## Goal
Rewrite the data from the line containing "This screenshot has height=896, width=1351." through the line containing "The height and width of the screenshot is (741, 1568).", both included, keeping every line in full and shifting each coordinate in the answers up by 132. Leave the pictures out.

--- begin Data for processing ---

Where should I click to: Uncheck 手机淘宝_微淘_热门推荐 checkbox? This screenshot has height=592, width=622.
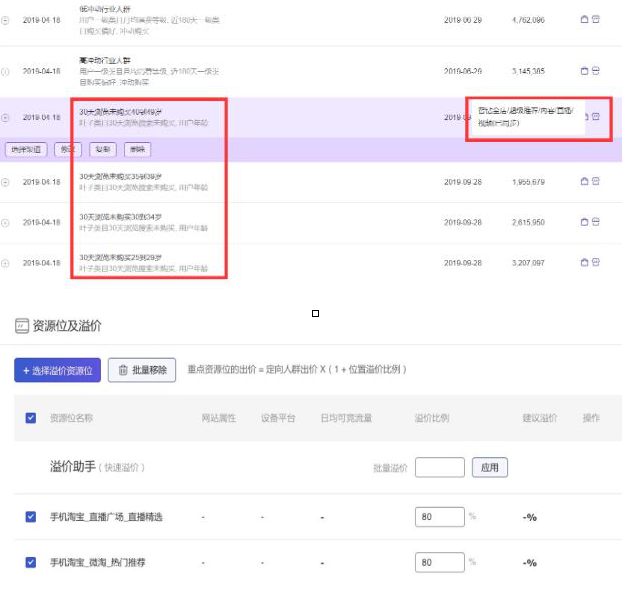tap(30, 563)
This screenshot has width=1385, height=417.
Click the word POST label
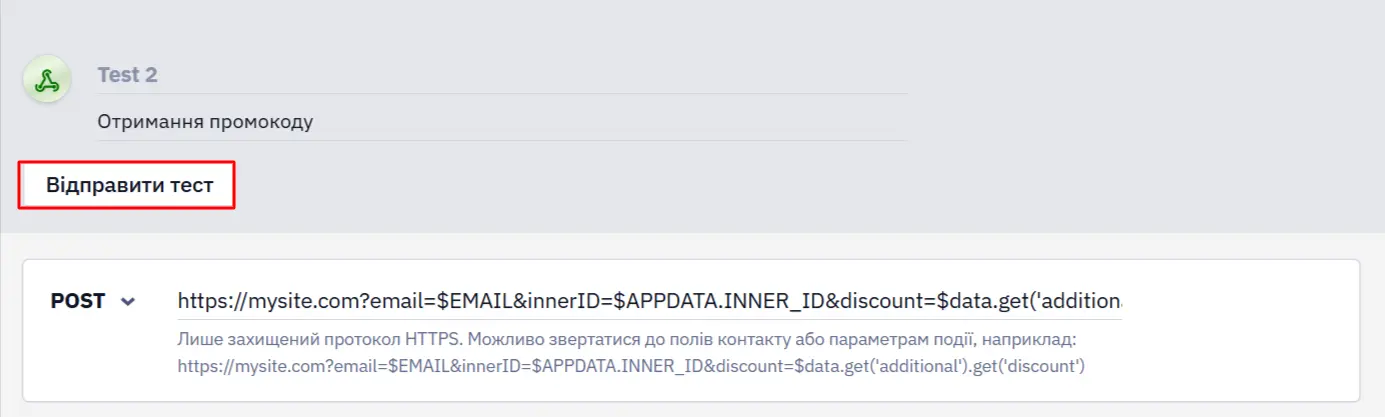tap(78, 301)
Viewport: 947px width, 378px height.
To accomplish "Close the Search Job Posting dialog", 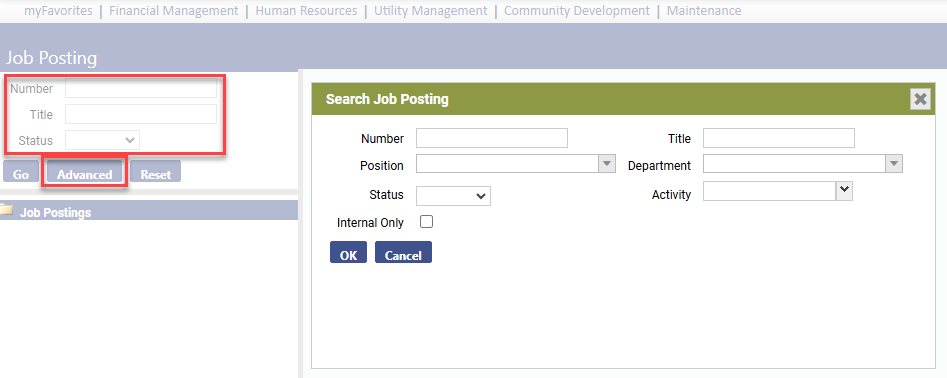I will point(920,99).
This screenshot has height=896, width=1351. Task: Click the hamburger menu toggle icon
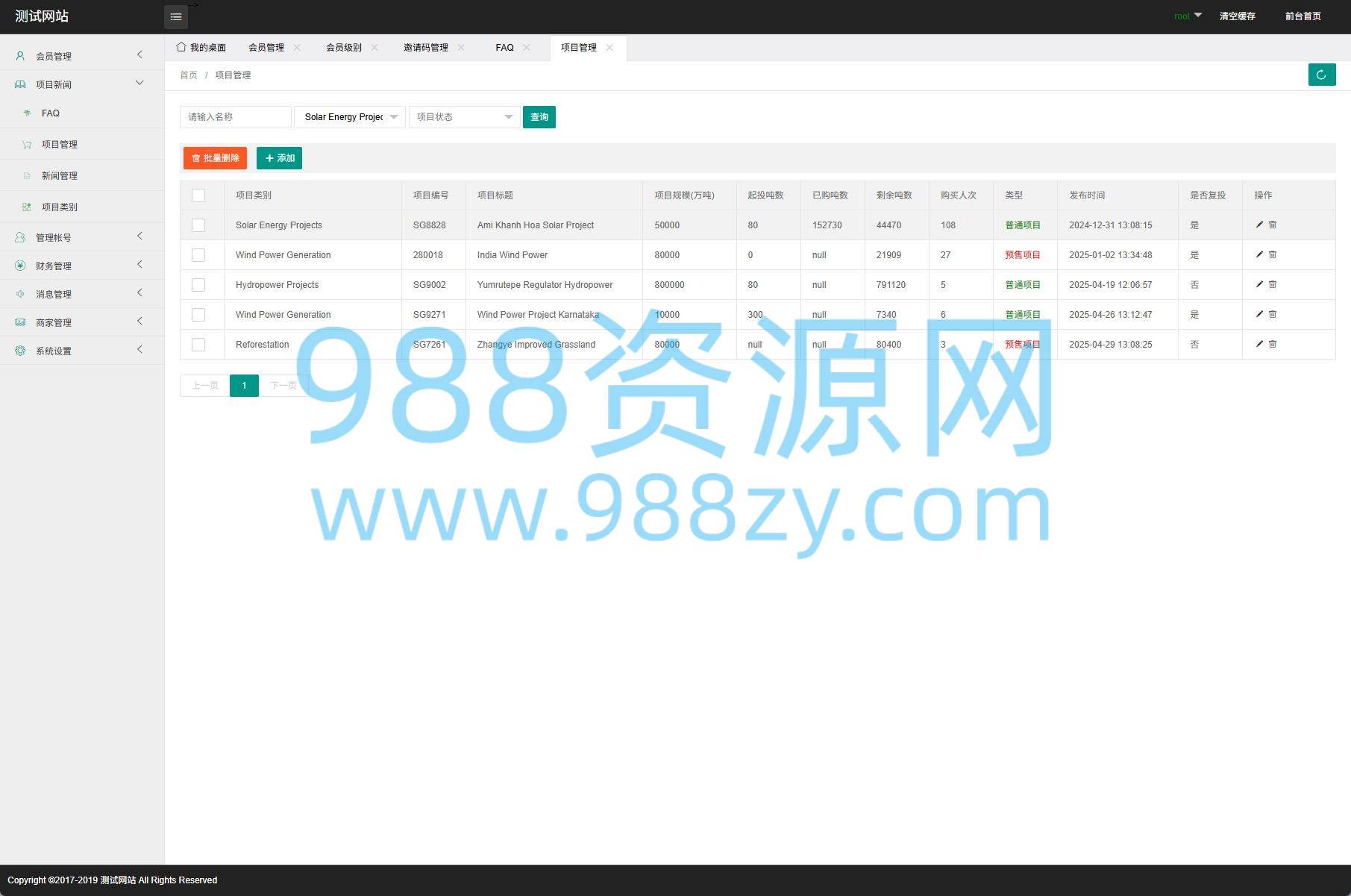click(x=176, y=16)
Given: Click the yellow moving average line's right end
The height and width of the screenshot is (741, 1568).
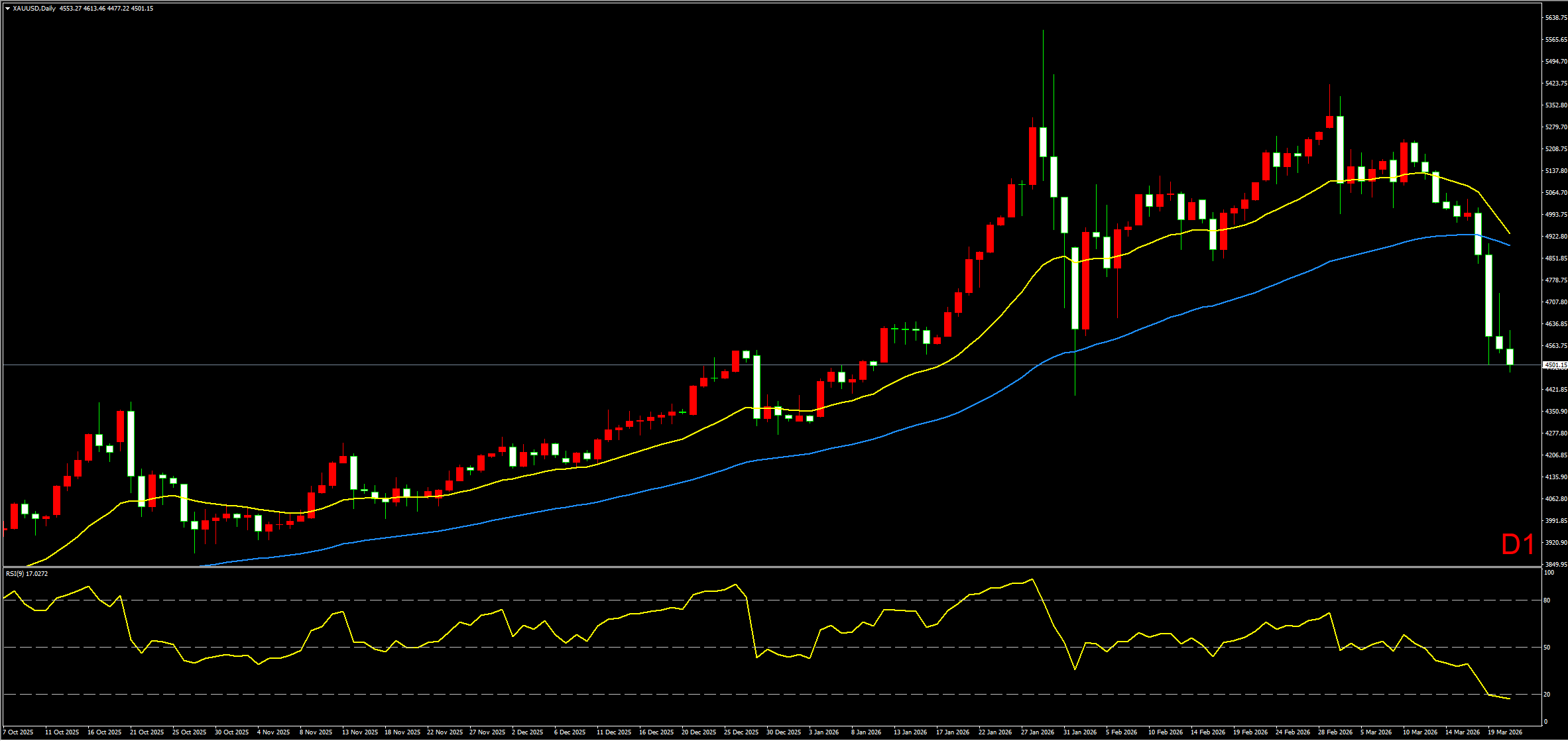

--- end Data for processing ---
--- begin Data for processing ---

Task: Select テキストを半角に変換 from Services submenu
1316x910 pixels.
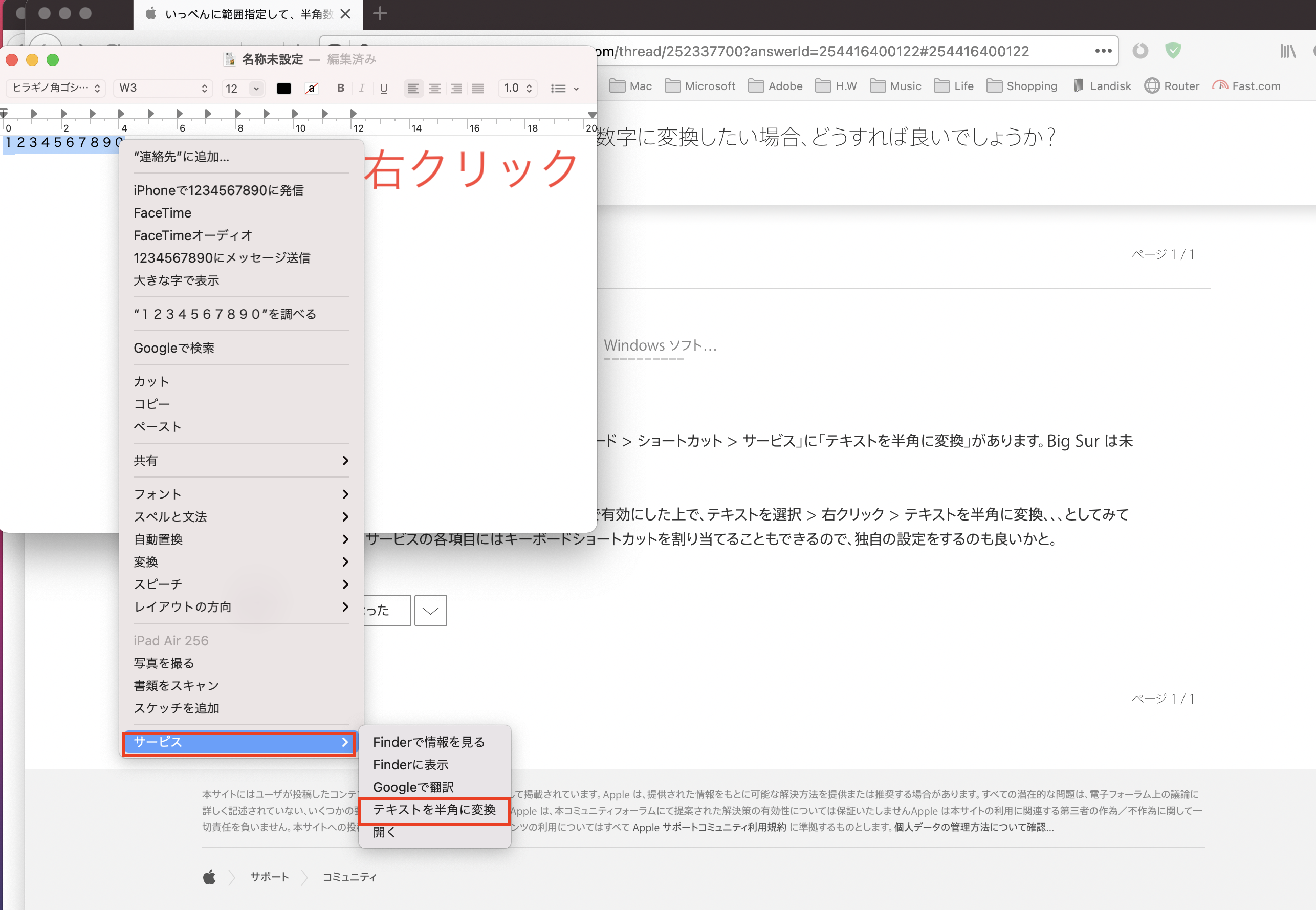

--- end Data for processing ---
--- begin Data for processing ---

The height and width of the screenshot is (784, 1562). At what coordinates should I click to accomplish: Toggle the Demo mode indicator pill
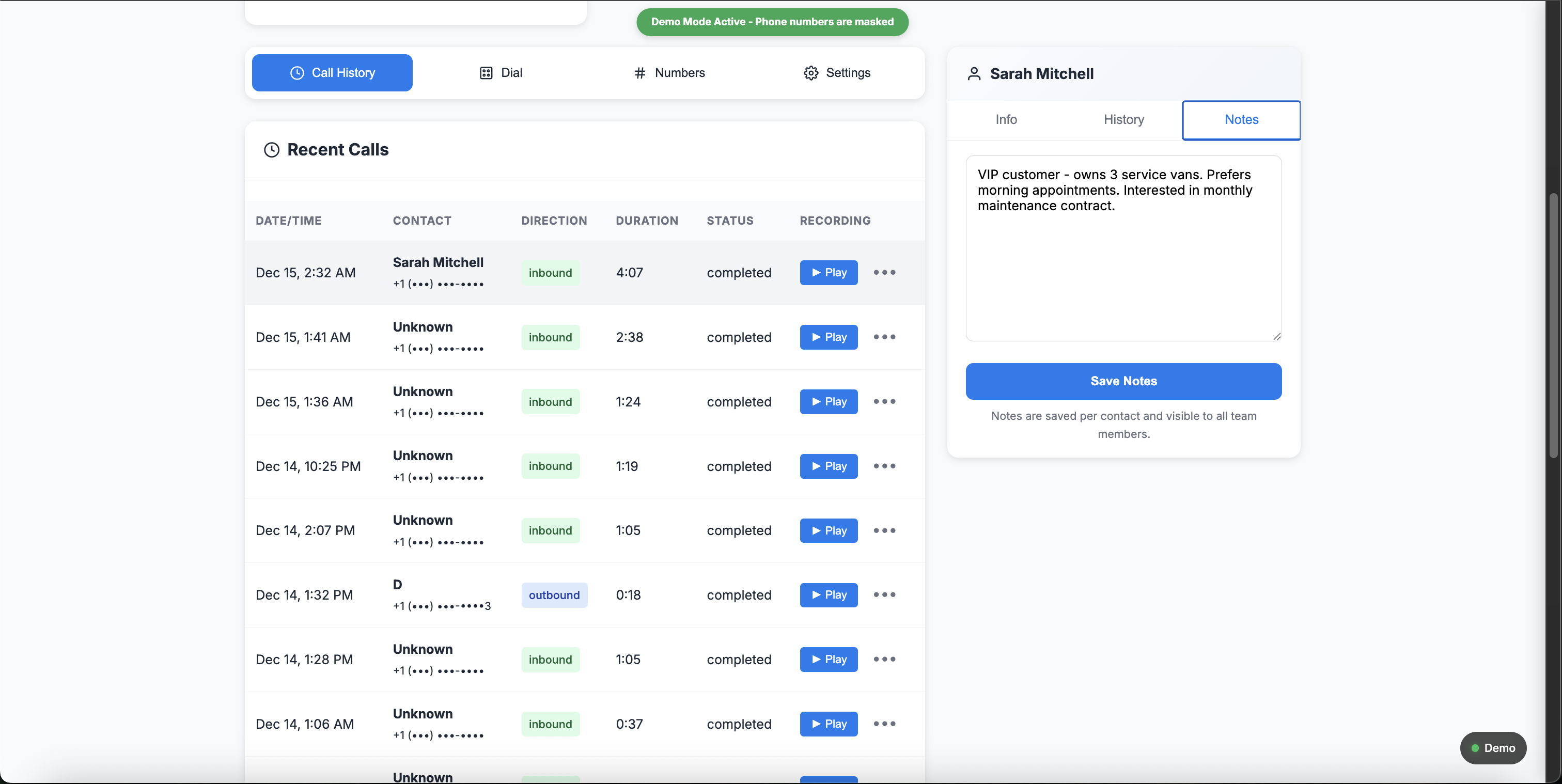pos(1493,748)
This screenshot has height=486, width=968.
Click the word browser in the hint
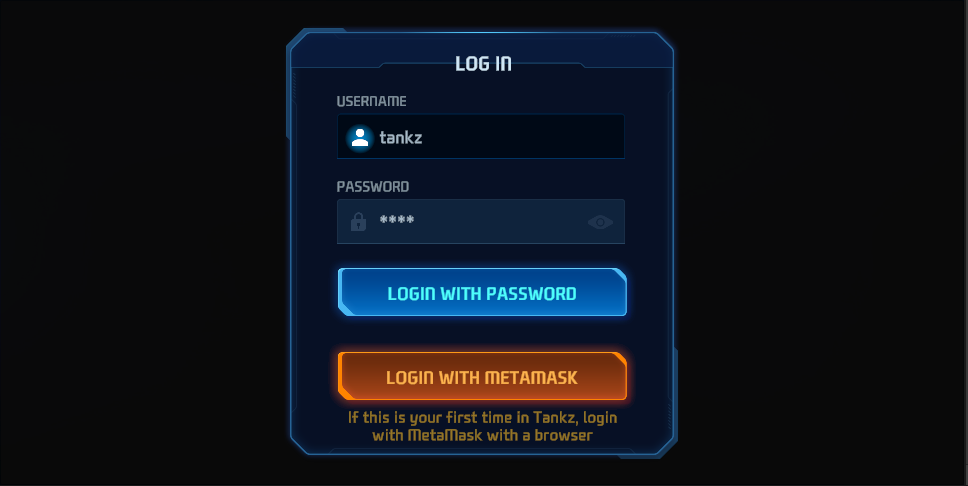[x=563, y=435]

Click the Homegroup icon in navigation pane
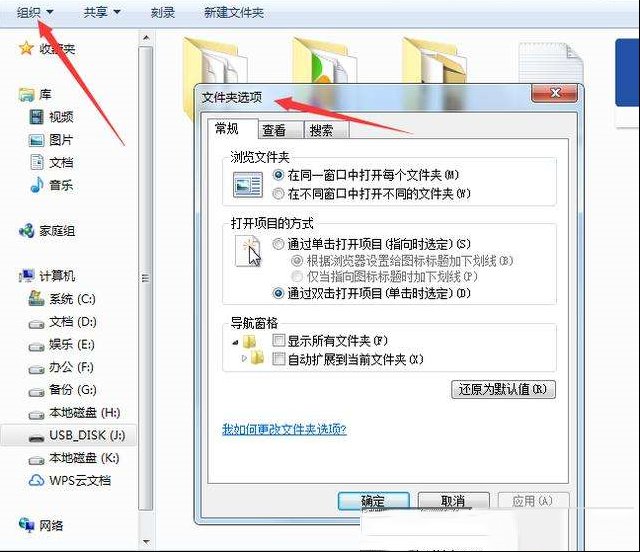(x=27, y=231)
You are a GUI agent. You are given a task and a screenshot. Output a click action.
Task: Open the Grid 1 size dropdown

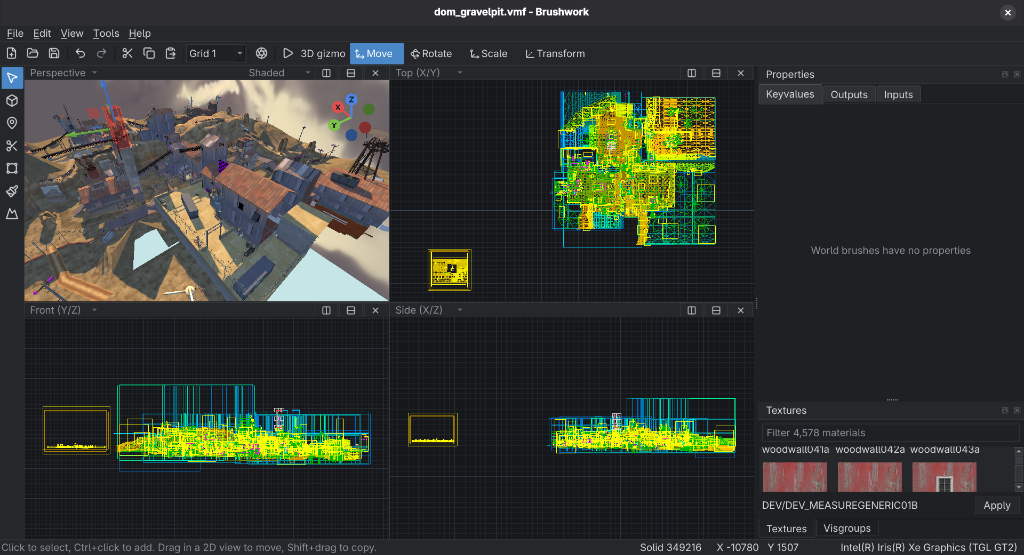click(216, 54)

--- end Data for processing ---

## Output below
This screenshot has height=896, width=1351. Task: Click the hamburger menu toggle icon
click(x=308, y=148)
Given: Click the yellow moving average line's right end
The height and width of the screenshot is (741, 1568).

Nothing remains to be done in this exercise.